# Finding my old 70 GTO



## BigDBigD (Jan 7, 2017)

Hi to all. I am new to the GTO forum and am looking for information. In the fall of 1969 I bought a new 70 GTO. As the family got bigger, I had to sell it. I have the VIN and am wondering if there is any way to do a search to see where it is now (or if it even exists anymore).


----------



## larry.witzigreuter (Nov 22, 2016)

I am in the same boat, have the vin for a 66 and looking for the current owner. Please let me know if you find the answer.


----------



## ALKYGTO (Mar 29, 2010)

I would start with the DMV of the last state you know the car was registered in :nerd:. There might be a trail to pick up somewhere. Good luck fellas.


----------



## bobboo (Nov 30, 2016)

Display the vin here and I will check my 70


----------



## 03Marauderman (Dec 29, 2018)

Great topic....Back in the day I had one 65 & three 66....Have the vin for all.

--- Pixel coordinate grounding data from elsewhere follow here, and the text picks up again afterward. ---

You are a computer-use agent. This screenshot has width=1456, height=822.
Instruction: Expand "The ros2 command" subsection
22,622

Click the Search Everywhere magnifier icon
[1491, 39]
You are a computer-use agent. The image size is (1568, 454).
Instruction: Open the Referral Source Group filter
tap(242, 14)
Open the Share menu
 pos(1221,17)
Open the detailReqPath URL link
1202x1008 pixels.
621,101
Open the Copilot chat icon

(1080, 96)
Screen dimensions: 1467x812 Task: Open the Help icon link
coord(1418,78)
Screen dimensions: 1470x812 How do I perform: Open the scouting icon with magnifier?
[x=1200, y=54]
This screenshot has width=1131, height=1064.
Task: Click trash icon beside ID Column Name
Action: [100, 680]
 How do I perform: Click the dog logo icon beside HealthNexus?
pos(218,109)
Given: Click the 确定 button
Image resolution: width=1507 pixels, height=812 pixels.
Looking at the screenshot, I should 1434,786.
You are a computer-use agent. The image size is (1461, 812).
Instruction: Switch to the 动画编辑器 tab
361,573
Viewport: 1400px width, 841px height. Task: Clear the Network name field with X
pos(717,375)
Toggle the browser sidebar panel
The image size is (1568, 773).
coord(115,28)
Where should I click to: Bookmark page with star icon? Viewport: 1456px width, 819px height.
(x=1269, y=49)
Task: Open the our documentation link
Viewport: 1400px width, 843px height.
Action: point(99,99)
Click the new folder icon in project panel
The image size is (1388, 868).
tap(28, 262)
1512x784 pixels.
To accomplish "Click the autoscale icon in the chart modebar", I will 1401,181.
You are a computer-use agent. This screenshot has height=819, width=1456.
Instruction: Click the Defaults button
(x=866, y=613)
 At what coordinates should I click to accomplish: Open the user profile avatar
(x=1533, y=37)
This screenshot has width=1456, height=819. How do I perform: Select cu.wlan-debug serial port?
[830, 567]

My experience with the NYS DMV is not old car friendly. I was tortured when I tried to get a replacement registration for my 61 Bonneville. At first they said it couldn't be done, then after on line research, I found that it could be done by tracing the vin on the post on a piece of paper, along with a pic of it....Naturally their database didn't turn up anything so they gave me a temporary registration. Now that enough years have gone by, I can get a Transferable Registration in the event I wanted to sell the car.... Titles did not appear till 1973 in NY......Getting back to having the DMV track down a vintage car....Good Luck..... ain't happening in my neck of the woods.....Would love to find a service who would track down lost & missing cars....


----------